— Begin Records provided —

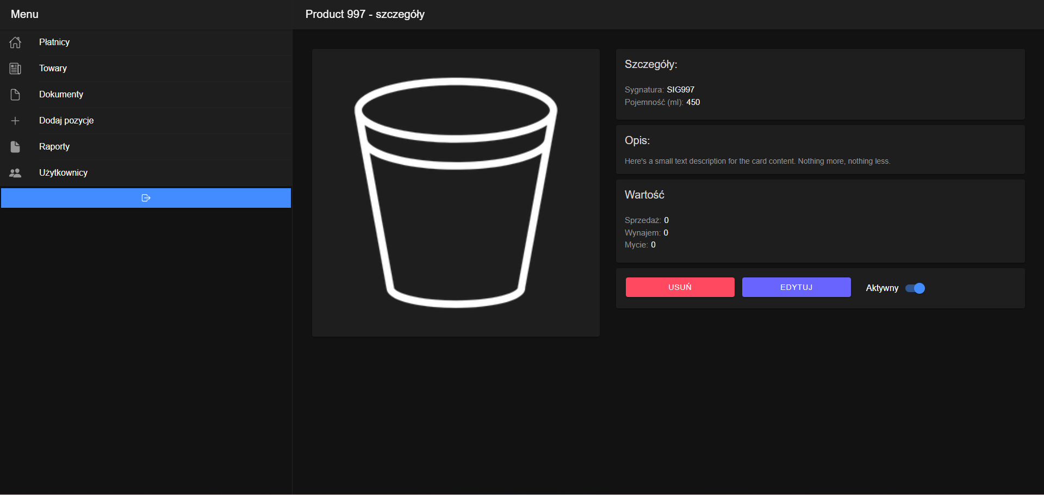The image size is (1044, 495).
Task: Click the plus icon beside Dodaj pozycje
Action: pyautogui.click(x=15, y=120)
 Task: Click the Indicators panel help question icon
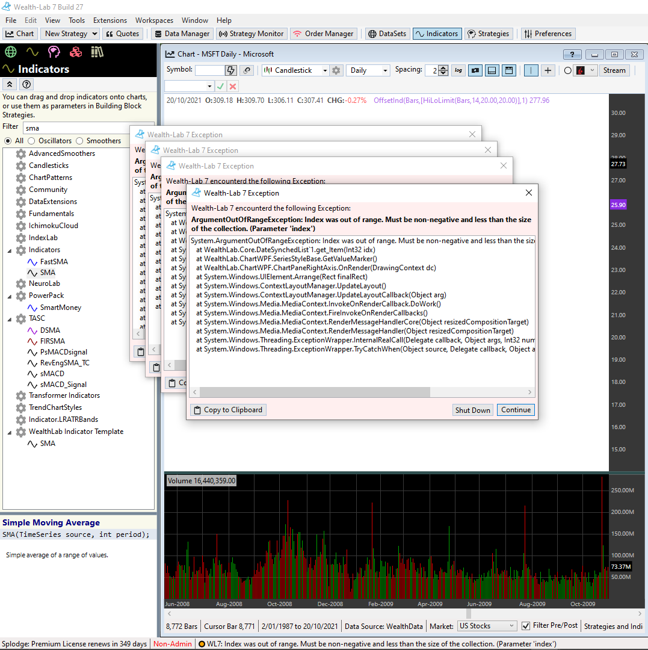tap(26, 84)
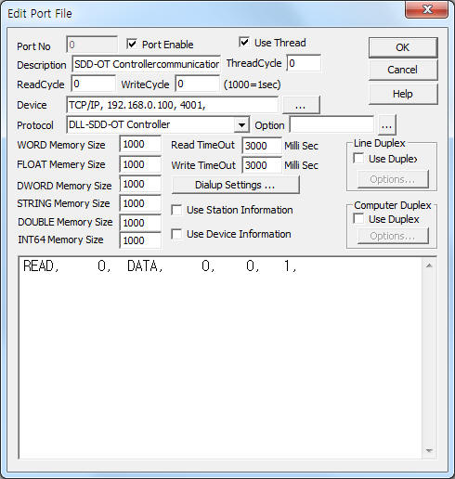Open Dialup Settings dialog
This screenshot has height=479, width=455.
235,185
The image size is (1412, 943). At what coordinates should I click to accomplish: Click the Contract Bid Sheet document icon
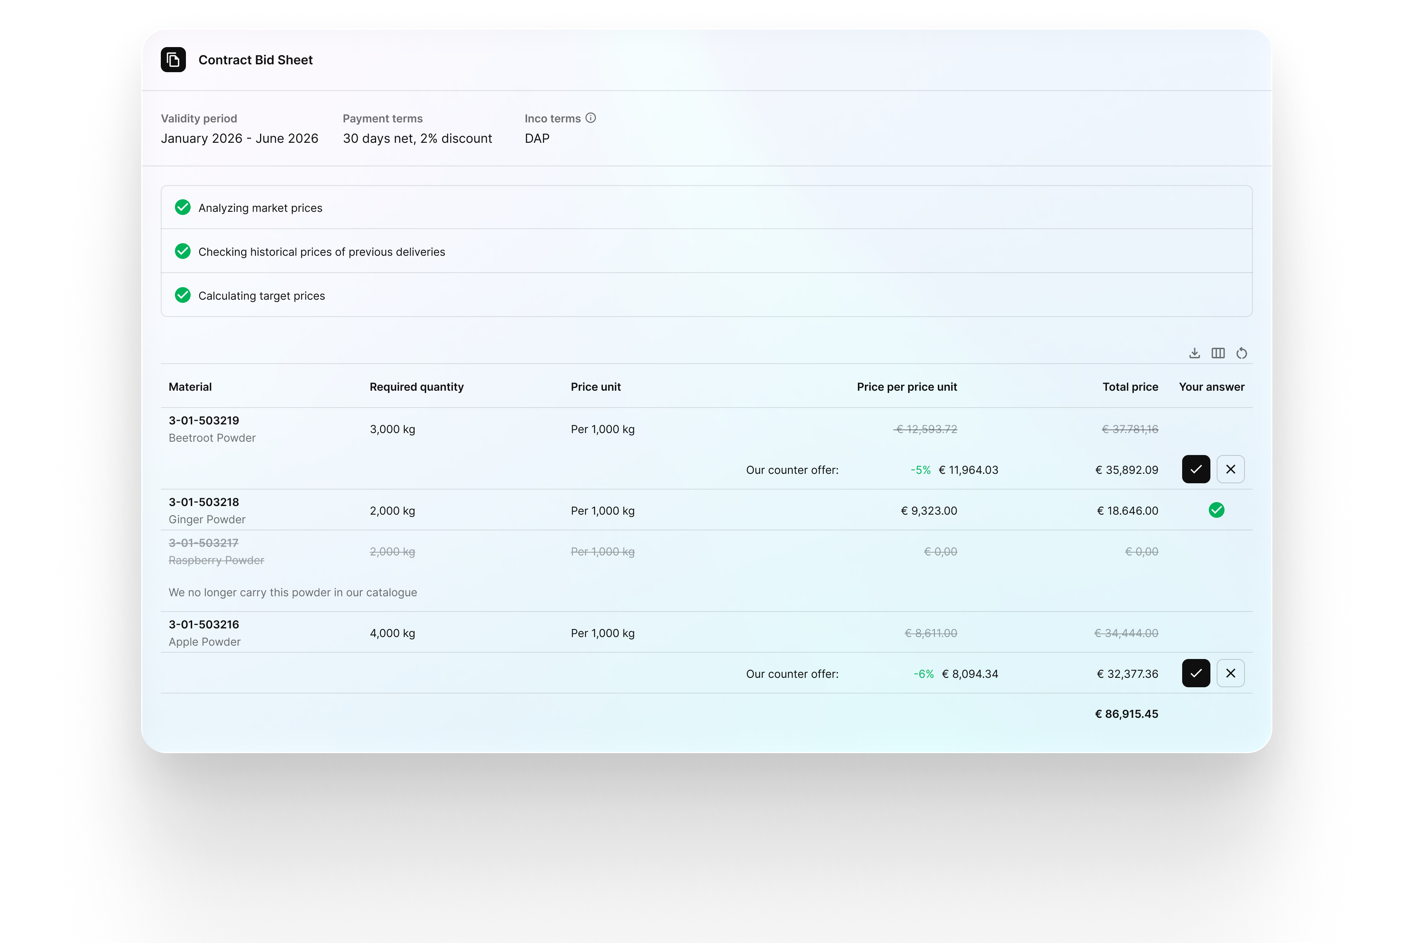point(173,60)
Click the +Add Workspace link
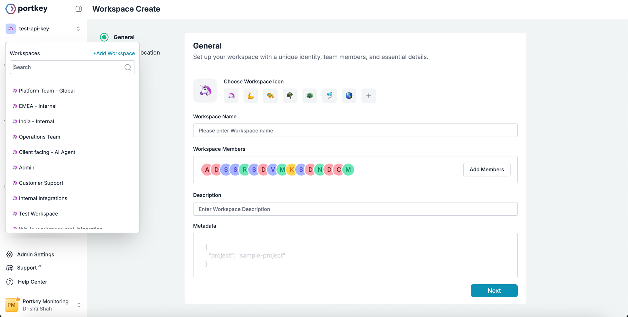 114,53
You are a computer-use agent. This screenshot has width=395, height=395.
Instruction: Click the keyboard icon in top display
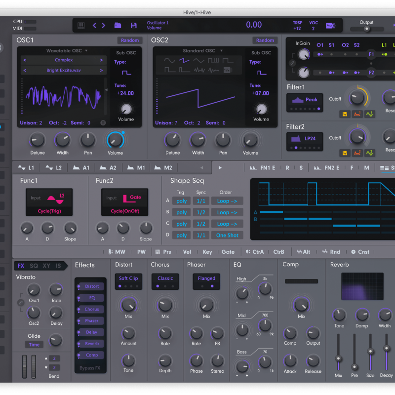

— End Records provided —

Instructions to follow
Can you reproduce these lines word for word, leaving out the pictures?

Written answer
The image size is (1044, 495).
Task: Click the plus icon beside Dodaj pozycje
Action: pyautogui.click(x=15, y=120)
 Task: Click the Indicators panel help question icon
tap(26, 84)
Open Dialup Settings dialog
This screenshot has height=479, width=455.
235,185
The image size is (1412, 943). At what coordinates should I click to accomplish: Click the Contract Bid Sheet document icon
point(173,60)
Click the +Add Workspace link
 114,53
You are a computer-use agent. This screenshot has width=395, height=395.
Instruction: Click the keyboard icon in top display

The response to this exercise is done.